WORK TO BE COMPLETED →
In your copy, each line below is repeated exactly and no image appears.

PROVIDED ENTRIES →
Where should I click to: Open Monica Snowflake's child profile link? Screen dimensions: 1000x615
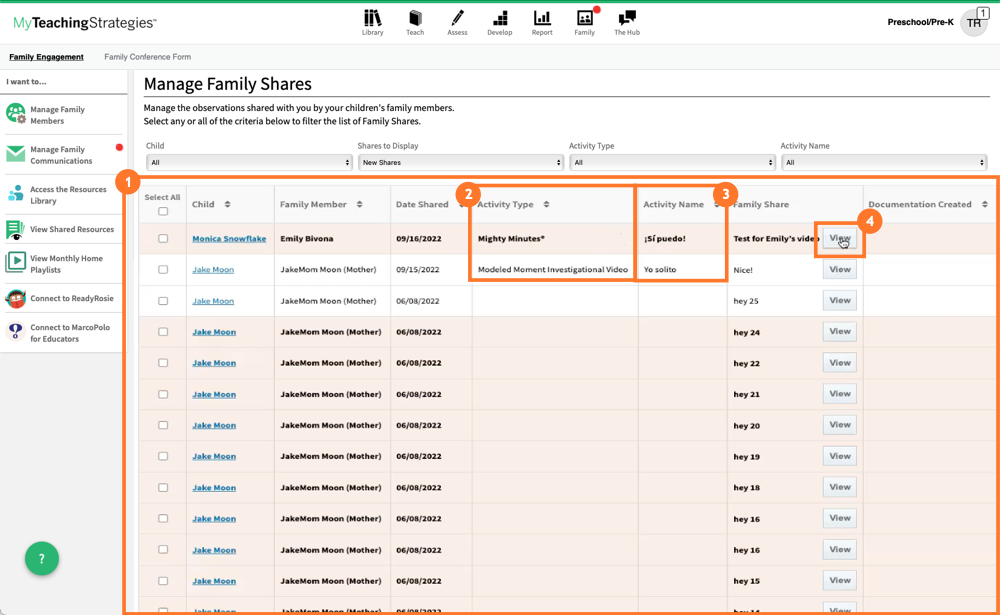(x=229, y=238)
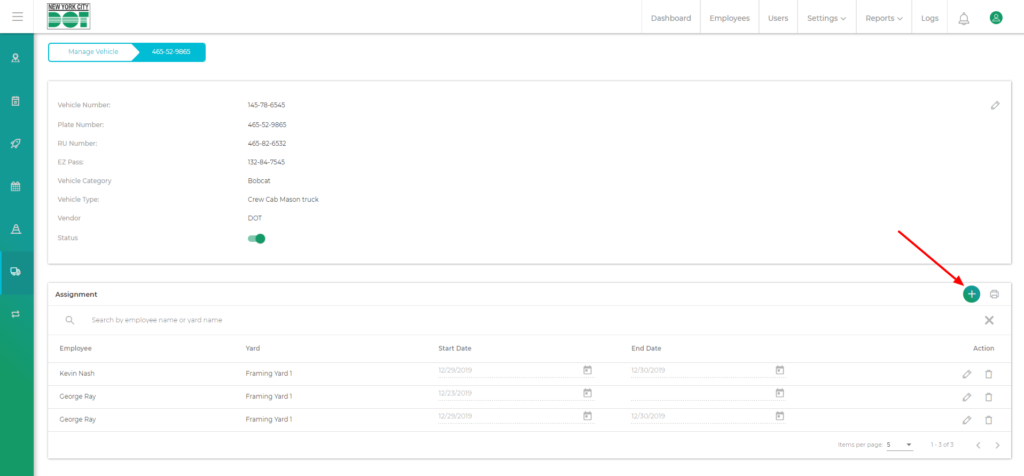
Task: Go to next page of assignments
Action: point(997,444)
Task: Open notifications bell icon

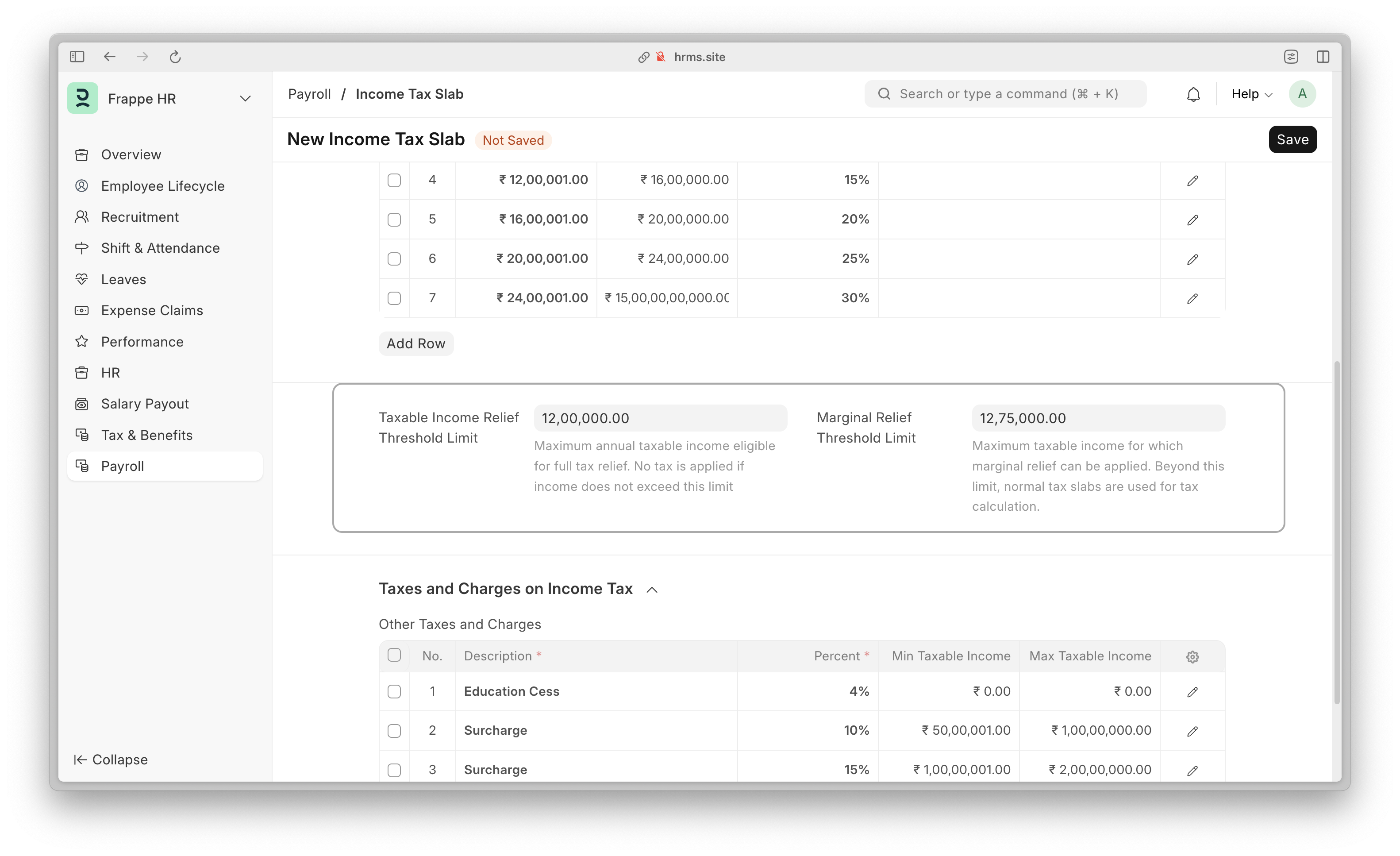Action: [1193, 94]
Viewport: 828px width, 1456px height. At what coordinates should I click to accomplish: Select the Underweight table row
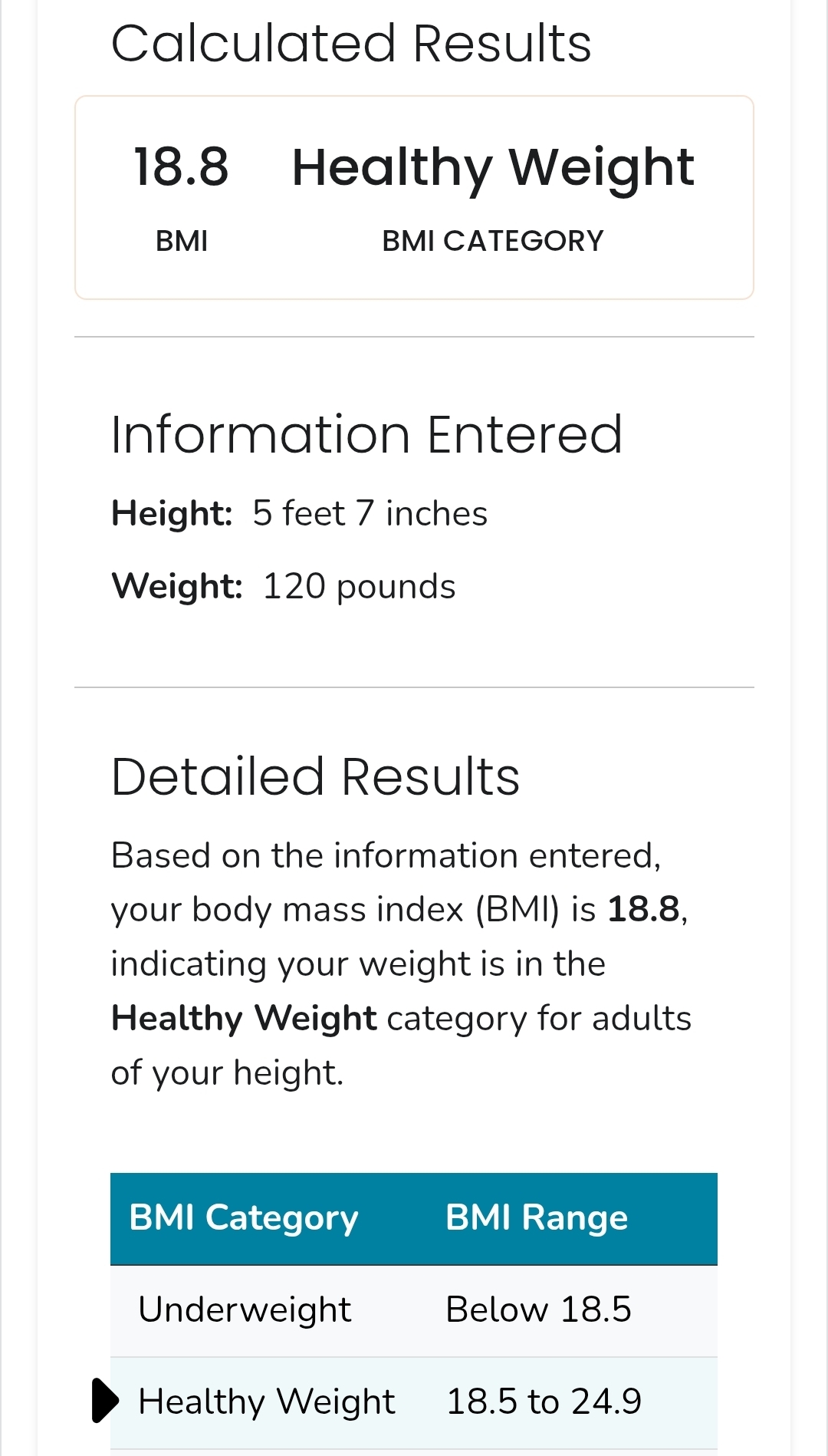click(414, 1310)
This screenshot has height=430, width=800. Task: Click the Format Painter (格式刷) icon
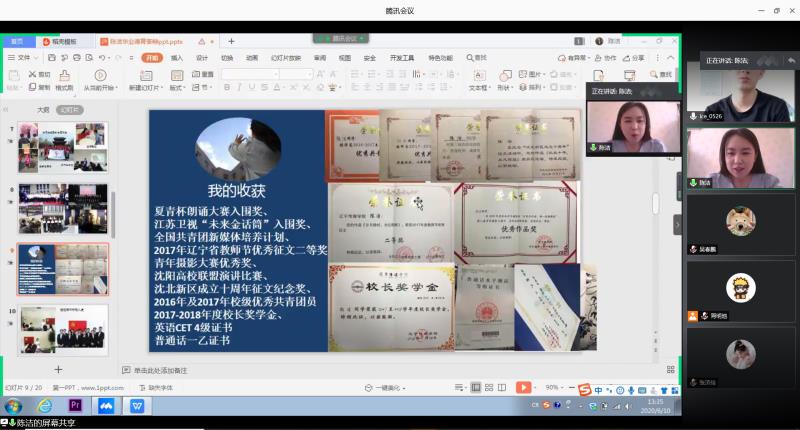click(64, 75)
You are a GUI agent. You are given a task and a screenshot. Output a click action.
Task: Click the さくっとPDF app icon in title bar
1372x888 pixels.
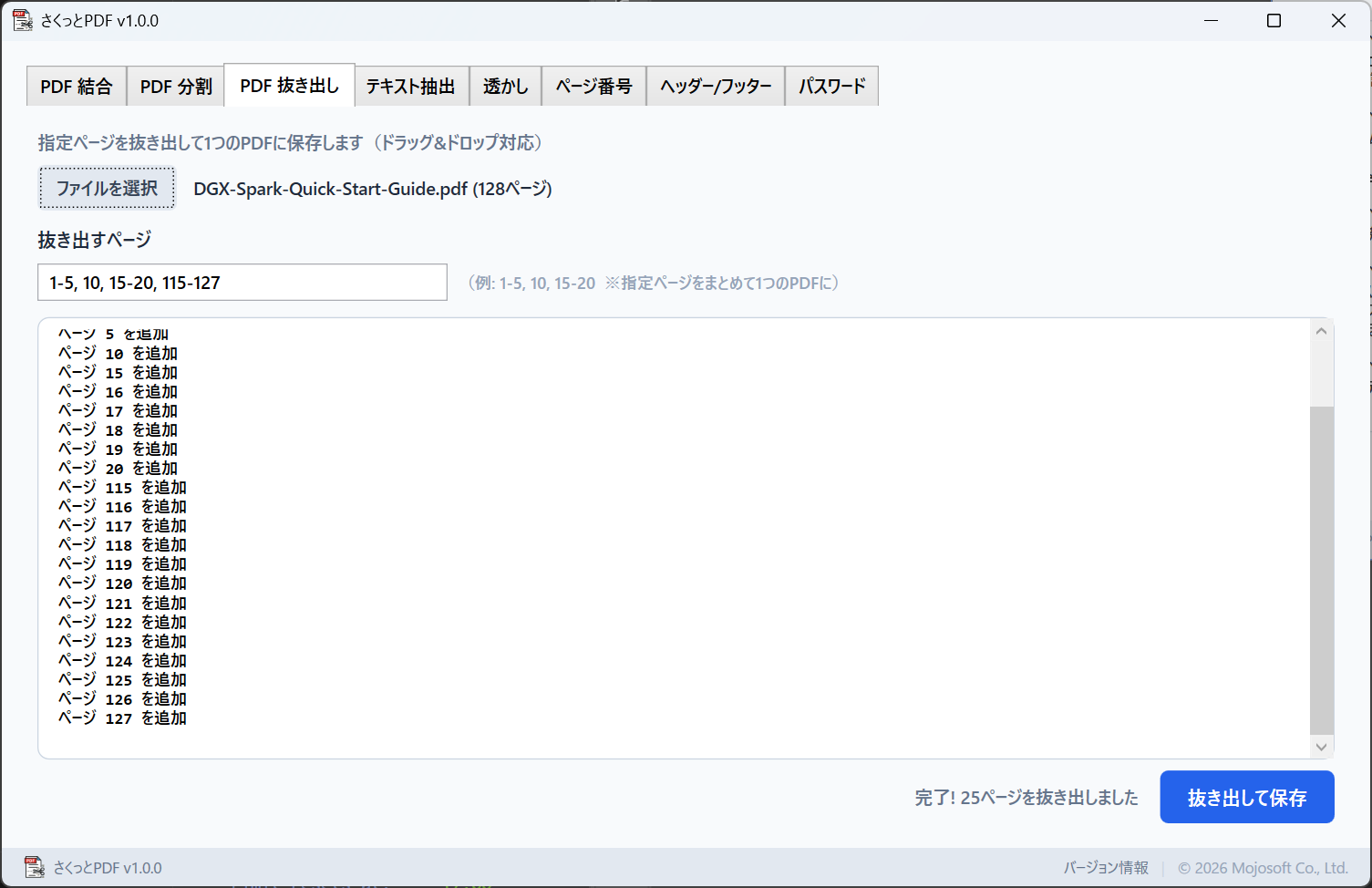coord(23,20)
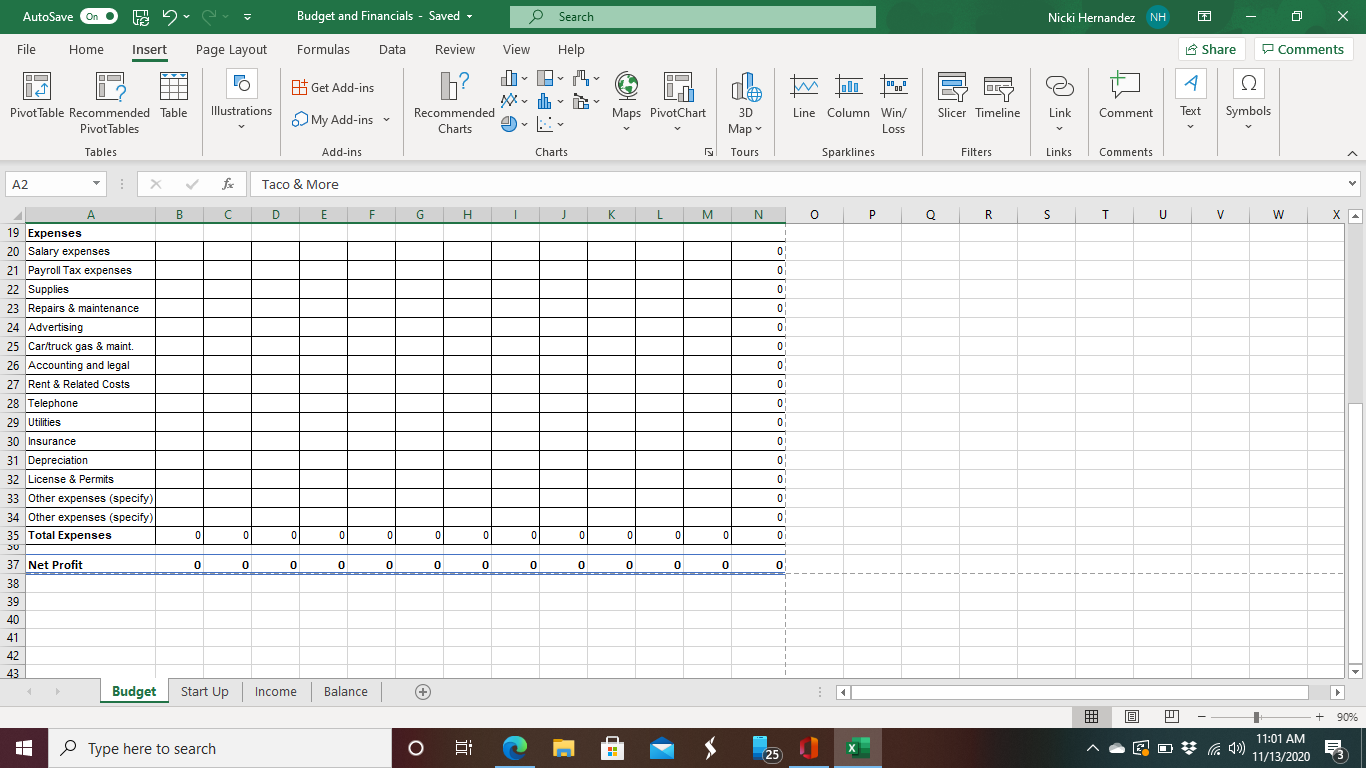Switch to the Formulas ribbon tab
Image resolution: width=1366 pixels, height=768 pixels.
[322, 49]
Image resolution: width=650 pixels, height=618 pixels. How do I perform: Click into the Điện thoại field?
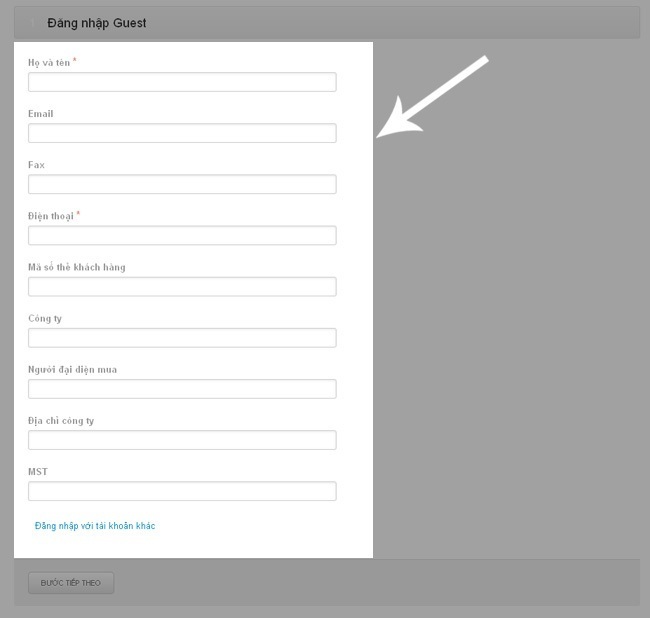click(x=182, y=236)
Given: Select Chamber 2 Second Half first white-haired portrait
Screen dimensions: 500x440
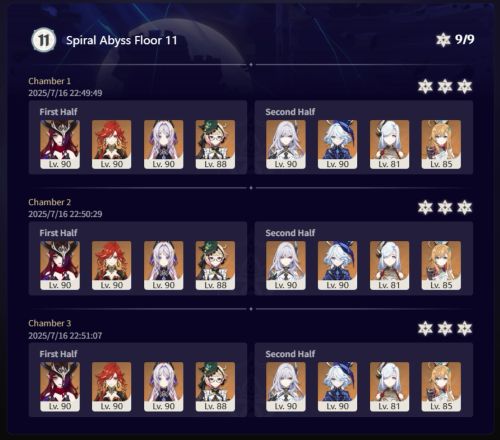Looking at the screenshot, I should 286,265.
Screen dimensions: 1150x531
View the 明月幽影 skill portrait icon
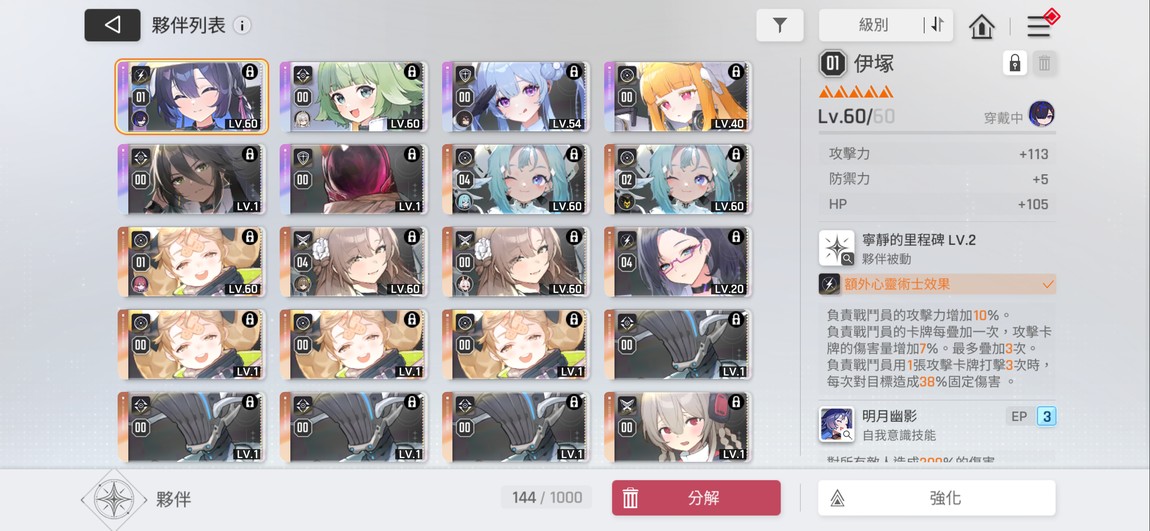837,425
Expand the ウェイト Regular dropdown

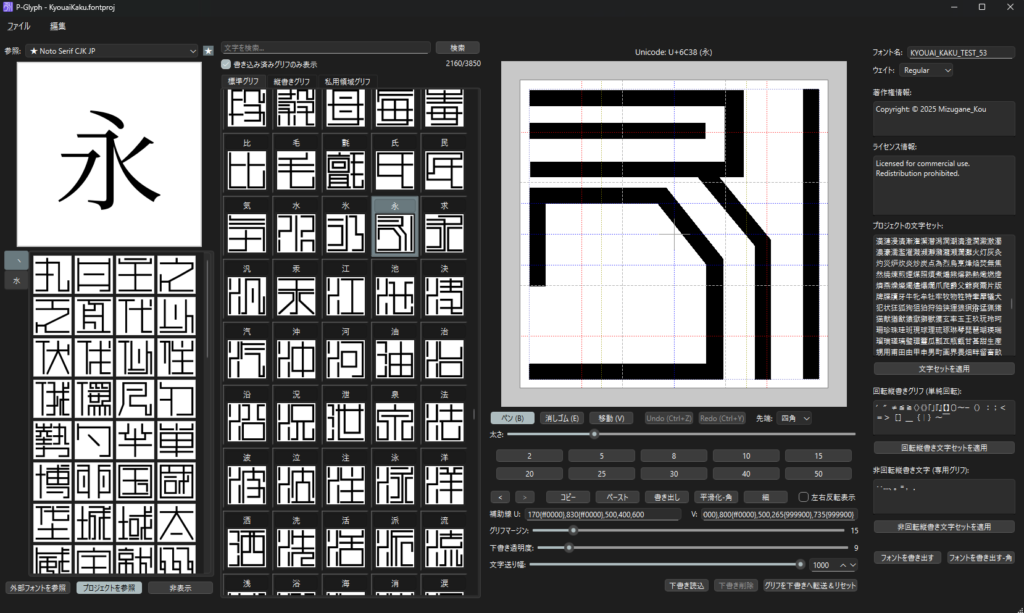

PROBLEM SOLUTION →
Where should I click to: Open Monica Snowflake's child profile link? Screen dimensions: 1000x615
(x=229, y=238)
Task: Go to next page of assignments
Action: point(997,444)
Task: Open notifications bell icon

Action: [1193, 94]
Viewport: 828px width, 1456px height. At what coordinates should I click to accomplish: Select the Underweight table row
click(414, 1310)
This screenshot has height=430, width=800. Task: Click the Format Painter (格式刷) icon
click(64, 75)
You are a GUI agent. You are given a task and a screenshot. Output a click action.
Task: Click the さくっとPDF app icon in title bar
1372x888 pixels.
coord(23,20)
Switch to the Formulas ribbon tab
Image resolution: width=1366 pixels, height=768 pixels.
[322, 49]
Image resolution: width=650 pixels, height=618 pixels. How do I perform: Click into the Điện thoại field?
click(x=182, y=236)
Given: Select Chamber 2 Second Half first white-haired portrait
Screen dimensions: 500x440
Looking at the screenshot, I should 286,265.
Screen dimensions: 1150x531
View the 明月幽影 skill portrait icon
837,425
Expand the ウェイト Regular dropdown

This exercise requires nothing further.